[[ SUPPLIED MATERIAL, beginning ]]

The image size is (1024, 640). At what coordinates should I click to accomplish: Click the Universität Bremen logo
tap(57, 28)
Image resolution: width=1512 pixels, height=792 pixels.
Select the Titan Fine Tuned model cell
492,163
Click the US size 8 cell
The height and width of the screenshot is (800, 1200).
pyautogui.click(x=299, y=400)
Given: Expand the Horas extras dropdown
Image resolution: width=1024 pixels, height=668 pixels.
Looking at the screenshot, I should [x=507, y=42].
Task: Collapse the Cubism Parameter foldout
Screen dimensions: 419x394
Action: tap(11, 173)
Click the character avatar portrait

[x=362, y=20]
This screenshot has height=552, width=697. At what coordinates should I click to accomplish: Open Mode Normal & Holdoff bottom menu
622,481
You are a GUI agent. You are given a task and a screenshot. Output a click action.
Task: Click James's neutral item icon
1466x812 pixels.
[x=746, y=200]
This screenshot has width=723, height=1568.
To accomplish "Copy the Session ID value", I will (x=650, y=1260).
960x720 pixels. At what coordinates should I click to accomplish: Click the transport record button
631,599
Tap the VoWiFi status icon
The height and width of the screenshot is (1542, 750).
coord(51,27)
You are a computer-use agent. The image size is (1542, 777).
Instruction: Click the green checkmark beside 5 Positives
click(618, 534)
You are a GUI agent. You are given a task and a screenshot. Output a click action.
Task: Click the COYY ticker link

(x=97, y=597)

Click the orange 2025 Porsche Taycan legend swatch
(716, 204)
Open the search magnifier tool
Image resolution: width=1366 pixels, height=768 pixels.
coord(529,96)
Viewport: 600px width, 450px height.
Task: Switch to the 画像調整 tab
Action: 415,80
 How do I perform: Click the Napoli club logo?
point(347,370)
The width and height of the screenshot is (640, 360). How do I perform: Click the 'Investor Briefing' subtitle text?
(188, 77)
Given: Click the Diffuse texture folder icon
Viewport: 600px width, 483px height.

[[ SUPPLIED MATERIAL, end ]]

WORK INSTRUCTIONS: Taking the line that contains "Screen dimensions: 419x394" as the first and the last line of the material as the final one, transcribe that span exactly and include nothing else.

SOLUTION TO THIS TASK:
Screen dimensions: 419x394
Action: tap(11, 173)
Click the character avatar portrait

[x=362, y=20]
This screenshot has height=552, width=697. At what coordinates should I click to accomplish: Open Mode Normal & Holdoff bottom menu
622,481
You are a GUI agent. You are given a task and a screenshot. Output a click action.
Task: Click James's neutral item icon
1466x812 pixels.
[x=746, y=200]
This screenshot has width=723, height=1568.
To accomplish "Copy the Session ID value", I will (x=650, y=1260).
960x720 pixels. At what coordinates should I click to accomplish: Click the transport record button
631,599
Tap the VoWiFi status icon
The height and width of the screenshot is (1542, 750).
coord(51,27)
You are a computer-use agent. The image size is (1542, 777).
Instruction: Click the green checkmark beside 5 Positives
click(618, 534)
You are a GUI agent. You are given a task and a screenshot. Output a click action.
Task: Click the COYY ticker link

(x=97, y=597)

Click the orange 2025 Porsche Taycan legend swatch
(716, 204)
Open the search magnifier tool
Image resolution: width=1366 pixels, height=768 pixels.
coord(529,96)
Viewport: 600px width, 450px height.
Task: Switch to the 画像調整 tab
Action: 415,80
 How do I perform: Click the Napoli club logo?
point(347,370)
The width and height of the screenshot is (640, 360). How do I perform: Click the 'Investor Briefing' subtitle text?
(188, 77)
Given: Click the Diffuse texture folder icon
Viewport: 600px width, 483px height.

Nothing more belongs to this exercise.